Daily Bread for Dec 25, Rev 1-3
Today’s readings are Rev 1-3.
Revelation brings the narrative arc of the Bible to its
climactic ending. The story began in the Garden with God declaring everything
"good" except for man to be alone. Adam falls into sin, evil enters
into the creation and the storyline of the entire Bible becomes a documentary
of how God will redeem His children through the sacrifice of His only Son, reconciling
them to Himself and restoring everything back to "good."
Revelation can be cryptic and hard to interpret. Perhaps
the best way to read it is to look at the big picture rather than trying to
discern the meaning of all the math, the significance of the symbols and the
determining present-day equivalents of countries, kings and leaders mentioned.
In the end, Revelation tells us God is victorious and His kingdom is
established for all eternity in a new heaven and a new garden (the new earth).
The result is a new creation that exceeds the old one in every way.
Revelation was written by John in the later years of the
first century. It is expressly written as the words of Christ to seven
churches.
The first chapters start out with an affirmation of Christ.
They describe letters written to each of seven churches. It would be a mistake
to think the messages to the churches are unique to those churches and have no
application to us. The seven churches are a diverse lot, representing all
possible flavors of churches that comprise the body of Christ. As such,
they have their parallels in today’s church as well.
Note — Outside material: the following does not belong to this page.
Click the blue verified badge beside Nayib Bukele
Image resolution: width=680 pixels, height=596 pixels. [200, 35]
By the near-end of the first century, regardless of seeing
all the miracles and hearing all the phenomenal teaching of Christ and the
apostles, the new church has fallen into some of the same traps into which the
Jews had fallen. A few churches are doing OK, a few more are struggling and a
few more are stumbling. One, Laodicea, seems to have wholly shut Christ out of
their services. The familiar passage about Jesus standing at the door and
knocking (Rev 3:20) is not a gospel invitation as many understand it to be. The
door Jesus is knocking on is not the oft-depicted door of a lost soul’s heart.
It is the door of the church! Jesus is saying, “You’ve left me out of your
services! Is anyone listening? Open the door and bring me back in!” Could there
be a better representation of the state of some churches today?
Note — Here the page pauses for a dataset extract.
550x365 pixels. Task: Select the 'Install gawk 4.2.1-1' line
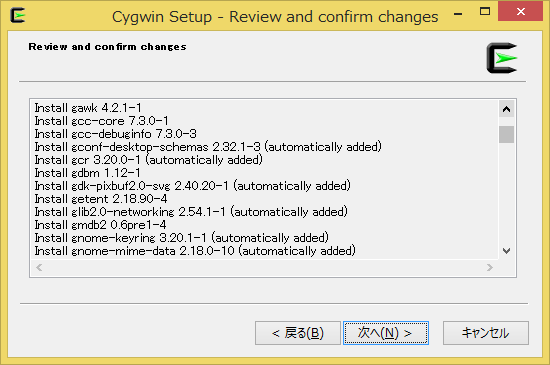point(88,108)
Still, the churches, despite their shortcomings are
proclaimed the "lampstands" (Rev 1:12-13) and Christ walks among
them, a sign of the faithfulness of God, even when His church is struggling.
There is a clear warning that suffering is on the way for all the churches, not
due to their failure, but because it is part of His plan for the last days,
which we are in presently and have been since the ascension of Christ (Rev
3:10-13).
Despite its weaknesses, shortcomings and oppression,
we should see that the church survives to the end. It will not fade away or
die. It is not threatened by outside and ungodly forces that would like to see
it vanish. The culture may ignore it, even attempt to be rid of it. God will
preserve it. We know this is true because it survives until the end-times as we
see in these chapters.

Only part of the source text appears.